Coggings & Co is the new burger restaurant that has been generating a buzz ever since it opened in Seven Dials.

So why the hype? It is certainly a welcoming space, and a lot of research has gone into getting the menu and the ambience just right says owner Andrew Coggings, who over the last eight years has presided over a series of gastropubs including Preston Park Tavern, crowned the most sustainable pub in the UK in 2013.

Andrew has brought his team of three assistant managers and a head chef from Preston Park Tavern, which he says has enabled him to start as he means to go on: quality food, carefully sourced from within Sussex, coupled with quality service.

The emphasis is on locally sourced produce and sustainability: the beef is from Redlands Farm, Horam, and freshly ground every day; the buns are artisan breads from the Real Patisserie; and local draught beers and ciders are on offer, along with a list of wines that are either English, organic or biodynamic.

The menu is simple, but the ingredients have been carefully selected, and these are high-end burgers, far removed from fast food, and available with a selection of toppings. Non-beef options include a chargrilled chicken breast, and a spiced cauliflower and sweetcorn fritter. The specials board offers additional choices, and desserts include ice cream from Downsview in Ringmer.

“I wanted to try something new,” says Andrew. “It was a bit of a shock to everybody when I said I wanted to open a burger restaurant. But then my idea of a burger restaurant may be different to other people’s.”

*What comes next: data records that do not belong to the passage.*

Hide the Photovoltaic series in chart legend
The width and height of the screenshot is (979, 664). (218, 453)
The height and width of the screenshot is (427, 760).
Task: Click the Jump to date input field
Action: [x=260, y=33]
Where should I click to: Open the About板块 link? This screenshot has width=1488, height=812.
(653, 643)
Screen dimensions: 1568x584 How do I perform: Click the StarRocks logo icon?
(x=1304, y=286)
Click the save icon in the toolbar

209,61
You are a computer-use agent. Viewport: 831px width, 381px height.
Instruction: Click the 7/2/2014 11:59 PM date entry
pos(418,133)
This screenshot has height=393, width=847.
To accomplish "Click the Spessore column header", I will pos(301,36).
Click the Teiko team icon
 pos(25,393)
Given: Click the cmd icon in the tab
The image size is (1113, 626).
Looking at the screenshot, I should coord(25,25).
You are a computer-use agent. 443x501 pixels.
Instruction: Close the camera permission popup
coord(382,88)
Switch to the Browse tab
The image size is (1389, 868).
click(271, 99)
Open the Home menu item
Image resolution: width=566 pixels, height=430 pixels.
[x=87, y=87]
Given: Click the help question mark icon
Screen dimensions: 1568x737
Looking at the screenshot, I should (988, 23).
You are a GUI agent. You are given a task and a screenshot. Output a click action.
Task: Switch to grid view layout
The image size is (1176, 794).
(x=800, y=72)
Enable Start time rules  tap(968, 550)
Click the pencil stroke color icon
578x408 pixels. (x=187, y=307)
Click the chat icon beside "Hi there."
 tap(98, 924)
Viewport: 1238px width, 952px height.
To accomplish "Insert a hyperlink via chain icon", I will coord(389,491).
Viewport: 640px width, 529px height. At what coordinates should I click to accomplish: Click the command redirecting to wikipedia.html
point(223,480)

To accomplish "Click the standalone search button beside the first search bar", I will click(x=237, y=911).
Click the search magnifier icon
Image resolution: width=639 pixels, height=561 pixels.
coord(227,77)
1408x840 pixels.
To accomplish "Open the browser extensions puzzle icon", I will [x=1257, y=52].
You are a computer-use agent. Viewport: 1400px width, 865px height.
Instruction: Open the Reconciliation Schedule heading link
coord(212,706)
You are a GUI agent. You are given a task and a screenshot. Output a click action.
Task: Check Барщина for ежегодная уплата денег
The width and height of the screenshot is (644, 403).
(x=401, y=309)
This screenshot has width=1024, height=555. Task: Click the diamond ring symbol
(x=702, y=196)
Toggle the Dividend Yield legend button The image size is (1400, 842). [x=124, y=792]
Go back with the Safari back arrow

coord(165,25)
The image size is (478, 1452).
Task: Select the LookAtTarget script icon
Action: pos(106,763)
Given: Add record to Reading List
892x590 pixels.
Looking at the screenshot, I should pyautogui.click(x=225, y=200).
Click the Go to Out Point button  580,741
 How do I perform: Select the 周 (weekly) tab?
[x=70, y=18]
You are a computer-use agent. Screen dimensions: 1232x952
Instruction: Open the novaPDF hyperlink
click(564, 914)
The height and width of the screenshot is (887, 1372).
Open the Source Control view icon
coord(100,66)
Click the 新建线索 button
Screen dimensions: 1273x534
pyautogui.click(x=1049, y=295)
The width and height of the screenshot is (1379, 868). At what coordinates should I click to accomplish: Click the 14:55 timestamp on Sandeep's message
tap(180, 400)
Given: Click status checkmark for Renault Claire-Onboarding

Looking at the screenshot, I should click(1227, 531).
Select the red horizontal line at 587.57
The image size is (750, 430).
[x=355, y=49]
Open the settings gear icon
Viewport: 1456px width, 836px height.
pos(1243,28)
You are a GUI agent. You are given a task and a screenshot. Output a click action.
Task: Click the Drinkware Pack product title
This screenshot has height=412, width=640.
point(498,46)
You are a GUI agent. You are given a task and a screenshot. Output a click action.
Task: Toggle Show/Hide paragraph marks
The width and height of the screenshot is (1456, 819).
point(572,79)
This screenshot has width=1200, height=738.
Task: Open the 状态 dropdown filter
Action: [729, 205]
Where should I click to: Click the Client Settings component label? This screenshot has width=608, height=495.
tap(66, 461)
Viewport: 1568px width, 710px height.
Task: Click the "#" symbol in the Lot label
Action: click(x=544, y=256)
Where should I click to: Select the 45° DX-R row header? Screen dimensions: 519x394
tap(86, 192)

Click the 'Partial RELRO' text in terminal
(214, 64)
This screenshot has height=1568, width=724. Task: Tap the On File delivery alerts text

Andrew’s reputation certainly explains some of the initial interest in the restaurant, but he is first to point out that in his business you are only as good as the last meal.

“I wanted to create a sustainable burger restaurant that people can relate to, and it seems to have taken on a life of its own,” says Andrew. “We have created a place with cross-generational appeal.”

Most of the eating trends in the UK follow what is happening in the USA, he says, and there has been a move in cities such as New York towards specialised eateries including quality burger restaurants.

Coggings & Co is on the site of the former Blenio Bistro, and seats 50, with additional outdoor seating. It boasts a decor that is stylish and yet rustic, and again, everything down to the wooden table tops has been sourced locally. This includes the artwork, bold and striking photographs by Brighton based Heather Buckley.

“We already have people who have been lots of times,” says Andrew. “Everyone who knows us, knows that we operate to a high standard.”